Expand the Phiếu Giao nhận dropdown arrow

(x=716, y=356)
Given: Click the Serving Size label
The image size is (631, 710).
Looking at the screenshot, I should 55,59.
=======
TASK DETAILS: Copy each of the items above word for word, without changing anything.

RESPONSE TO THE TASK:
Expand the Phiếu Giao nhận dropdown arrow

(x=716, y=356)
Given: Click the Serving Size label
The image size is (631, 710).
Looking at the screenshot, I should 55,59.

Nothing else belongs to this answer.